Fuori i politici dalle presentazioni e dalle iniziative culturali. Fuori i sindaci, i presidenti di unioni dei comuni, gli assessori, i consiglieri comunali, provinciali, regionali, e tutto l’ambaradan che in genere in queste iniziative significa una cosa sola: la sfilata di chi comanda per farsi bello. Non porta alcun vantaggio che siano lì a parlare, a ringraziarsi a vicenda, a ringraziare l’ospite, a esaltare la bellezza e l’importanza dell’evento. Se ne stessero a lavorare per il bene del loro comune e della collettività anziché presenziare in modo forsennato a qualsiasi iniziativa. Se in continuazione perdono tempo così, quando si dedicano a problemi seri? Li vorremmo vedere più nelle frazioni che in giro per eventi. Più nelle zone di periferia figlie di un Dio minore che nelle vie dello struscio. Più a controllare di persona i problemi del territorio e a parlare con semplici cittadini che alle feste. Forse il tempo lo troverebbero se la smettono di onorare con la loro presenza anche la mostra del formaggio. E se chi organizza  eventi se la pianta di pensare che è importante avere le autorità come trofeo da esibire, forse sarebbe meglio: è assai più importante avere pubblico e partecipazione della gente.
Caso tipico di questa mania presenzialista è stato un evento, pur bello, qualche anno fa, al teatro Alfieri a Castelnuovo. Sconvolgente.  Su tre ore di convegno, la prima ora e mezzo è stata dedicata a far parlare chiunque tranne gli ospiti. Tutte le autorità possibili e immaginabili, le quali non hanno fatto altro che annunciare quanto erano felici di ospitare certi relatori magnificando l’importanza di quanto avremmo ascoltato. Quando? Talmente tardi che il pubblico, ampiamente provato nel frattempo, si era già addormentato. Quando finalmente i relatori,  hanno potuto far sentire la loro voce, gran parte del tempo a loro dedicato era già fuggito. Una roba mortale. L’antitesi di ogni logica.
Insomma, è arrivato il momento – anche a favore di queste autorità sfiancate da tutti questi inviti – di fare il gran salto: basta pensare che conti molto averle a un incontro e di considerare la loro presenza, per chi organizza, un vanto. Bisogna chiedersi se tale è anche per il pubblico. Che cosa interessa a questo pubblico?   Il sindaco e compagnia bella o i contenuti di quello che viene detto? Non è possibile leggere a ogni presentazione la sfilata di quelli che contano. Se costoro vogliono partecipare per un autentico interesse, si mettano in platea zitti e buoni come tutti gli altri. Oppure facciano domande all’ospite  dotate di un qualche significato, non solo dichiarazioni di facciata e ringraziamenti.  Chiedano qualcosa di interessante, insomma. Altrimenti il silenzio è la miglior cosa.

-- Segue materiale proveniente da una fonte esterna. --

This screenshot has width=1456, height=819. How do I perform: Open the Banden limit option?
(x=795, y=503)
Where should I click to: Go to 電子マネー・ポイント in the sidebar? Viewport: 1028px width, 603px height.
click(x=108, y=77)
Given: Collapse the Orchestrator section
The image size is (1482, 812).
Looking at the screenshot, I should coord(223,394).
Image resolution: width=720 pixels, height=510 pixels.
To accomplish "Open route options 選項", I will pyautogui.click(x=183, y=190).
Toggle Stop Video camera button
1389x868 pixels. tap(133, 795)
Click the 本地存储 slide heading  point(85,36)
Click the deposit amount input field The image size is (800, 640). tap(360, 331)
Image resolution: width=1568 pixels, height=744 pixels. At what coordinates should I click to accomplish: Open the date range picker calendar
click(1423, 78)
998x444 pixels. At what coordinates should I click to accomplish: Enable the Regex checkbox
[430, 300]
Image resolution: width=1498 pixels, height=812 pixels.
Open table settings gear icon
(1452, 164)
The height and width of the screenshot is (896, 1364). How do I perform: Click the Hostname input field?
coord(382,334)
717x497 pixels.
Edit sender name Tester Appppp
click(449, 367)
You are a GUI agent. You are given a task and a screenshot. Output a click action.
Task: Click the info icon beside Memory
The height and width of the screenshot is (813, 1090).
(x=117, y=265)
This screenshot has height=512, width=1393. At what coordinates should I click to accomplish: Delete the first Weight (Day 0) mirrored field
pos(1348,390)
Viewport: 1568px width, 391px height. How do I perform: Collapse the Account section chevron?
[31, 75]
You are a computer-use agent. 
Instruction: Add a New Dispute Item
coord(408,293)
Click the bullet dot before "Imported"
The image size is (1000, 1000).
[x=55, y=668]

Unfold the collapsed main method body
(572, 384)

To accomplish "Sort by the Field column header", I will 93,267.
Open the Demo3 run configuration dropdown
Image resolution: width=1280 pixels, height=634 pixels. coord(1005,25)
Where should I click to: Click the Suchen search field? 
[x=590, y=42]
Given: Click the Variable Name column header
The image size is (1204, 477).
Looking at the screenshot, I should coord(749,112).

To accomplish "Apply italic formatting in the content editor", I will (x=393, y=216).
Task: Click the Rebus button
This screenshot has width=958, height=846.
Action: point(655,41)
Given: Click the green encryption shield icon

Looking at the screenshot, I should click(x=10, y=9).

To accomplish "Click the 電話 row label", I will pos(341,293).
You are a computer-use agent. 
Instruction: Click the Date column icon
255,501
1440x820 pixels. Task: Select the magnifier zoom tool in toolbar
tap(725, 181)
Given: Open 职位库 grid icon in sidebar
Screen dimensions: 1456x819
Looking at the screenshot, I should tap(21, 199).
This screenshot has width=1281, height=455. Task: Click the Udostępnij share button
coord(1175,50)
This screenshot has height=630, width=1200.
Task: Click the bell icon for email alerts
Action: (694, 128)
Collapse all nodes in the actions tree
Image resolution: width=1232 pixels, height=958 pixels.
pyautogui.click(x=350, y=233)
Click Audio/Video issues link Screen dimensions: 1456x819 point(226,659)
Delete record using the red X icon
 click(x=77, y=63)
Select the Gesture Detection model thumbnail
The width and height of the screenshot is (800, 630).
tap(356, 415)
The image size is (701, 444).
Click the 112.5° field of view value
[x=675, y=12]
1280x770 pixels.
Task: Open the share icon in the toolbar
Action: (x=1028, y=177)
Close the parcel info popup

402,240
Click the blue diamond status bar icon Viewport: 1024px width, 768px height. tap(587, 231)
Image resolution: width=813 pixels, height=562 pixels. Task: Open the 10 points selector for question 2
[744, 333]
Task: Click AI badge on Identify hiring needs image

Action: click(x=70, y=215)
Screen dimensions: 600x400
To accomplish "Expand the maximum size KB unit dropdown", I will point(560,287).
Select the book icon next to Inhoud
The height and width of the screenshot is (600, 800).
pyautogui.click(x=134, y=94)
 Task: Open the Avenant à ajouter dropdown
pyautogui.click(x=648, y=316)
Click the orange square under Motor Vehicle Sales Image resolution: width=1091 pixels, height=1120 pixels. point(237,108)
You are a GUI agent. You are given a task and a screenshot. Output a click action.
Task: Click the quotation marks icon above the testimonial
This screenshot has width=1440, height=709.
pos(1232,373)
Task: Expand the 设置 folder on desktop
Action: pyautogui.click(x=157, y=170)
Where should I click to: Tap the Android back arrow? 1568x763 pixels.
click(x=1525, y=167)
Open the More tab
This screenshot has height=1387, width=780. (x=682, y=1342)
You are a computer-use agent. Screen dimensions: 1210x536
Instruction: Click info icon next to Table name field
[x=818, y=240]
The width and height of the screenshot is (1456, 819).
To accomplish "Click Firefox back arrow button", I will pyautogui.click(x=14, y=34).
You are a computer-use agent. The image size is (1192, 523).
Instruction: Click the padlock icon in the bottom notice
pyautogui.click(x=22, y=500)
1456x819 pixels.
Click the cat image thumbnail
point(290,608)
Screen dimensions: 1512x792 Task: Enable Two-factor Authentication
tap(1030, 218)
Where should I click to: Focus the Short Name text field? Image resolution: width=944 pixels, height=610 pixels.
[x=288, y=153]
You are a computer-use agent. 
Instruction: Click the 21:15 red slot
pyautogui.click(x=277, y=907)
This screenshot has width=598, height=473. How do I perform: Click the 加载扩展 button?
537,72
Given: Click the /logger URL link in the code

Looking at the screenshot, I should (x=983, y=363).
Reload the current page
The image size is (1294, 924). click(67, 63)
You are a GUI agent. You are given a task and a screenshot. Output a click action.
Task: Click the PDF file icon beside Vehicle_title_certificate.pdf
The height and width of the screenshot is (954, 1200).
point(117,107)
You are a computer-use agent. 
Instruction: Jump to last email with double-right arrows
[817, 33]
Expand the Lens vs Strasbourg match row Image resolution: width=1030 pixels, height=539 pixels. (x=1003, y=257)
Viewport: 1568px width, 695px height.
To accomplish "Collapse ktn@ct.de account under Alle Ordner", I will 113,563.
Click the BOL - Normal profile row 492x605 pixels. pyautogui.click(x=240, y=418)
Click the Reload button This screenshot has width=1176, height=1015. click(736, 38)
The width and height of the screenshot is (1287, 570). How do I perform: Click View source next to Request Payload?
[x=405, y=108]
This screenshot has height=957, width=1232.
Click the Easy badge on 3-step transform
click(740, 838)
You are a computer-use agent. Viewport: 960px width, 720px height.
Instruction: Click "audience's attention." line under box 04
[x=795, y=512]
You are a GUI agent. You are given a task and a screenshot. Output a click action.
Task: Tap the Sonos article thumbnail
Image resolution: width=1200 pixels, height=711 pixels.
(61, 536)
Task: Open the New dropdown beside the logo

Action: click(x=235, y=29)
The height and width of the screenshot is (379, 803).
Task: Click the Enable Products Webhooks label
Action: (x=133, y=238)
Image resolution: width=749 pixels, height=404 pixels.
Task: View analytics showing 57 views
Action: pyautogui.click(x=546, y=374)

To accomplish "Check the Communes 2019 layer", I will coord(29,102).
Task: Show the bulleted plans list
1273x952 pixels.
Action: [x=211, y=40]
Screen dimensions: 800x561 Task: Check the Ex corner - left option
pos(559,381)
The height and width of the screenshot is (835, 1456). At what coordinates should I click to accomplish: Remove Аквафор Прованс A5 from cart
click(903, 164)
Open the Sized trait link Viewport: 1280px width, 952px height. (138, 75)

Invece succede anche che dopo aver fatto la loro brava comparsata se ne vadano prima del termine. Siccome si annuncia un’estate fitta di eventi in Garfagnana e Valle del Serchio, cortesemente, gentili autorità, potete evitare di farvi belli presenziando persino la gara del tortello? Se rimanete a lavorare, i cittadini vi ringrazieranno. Ah, e possibilmente dateci un taglio alle centinaia di nastri che tagliate: ogni occasione è buona, persino i premi letterari. Pietà.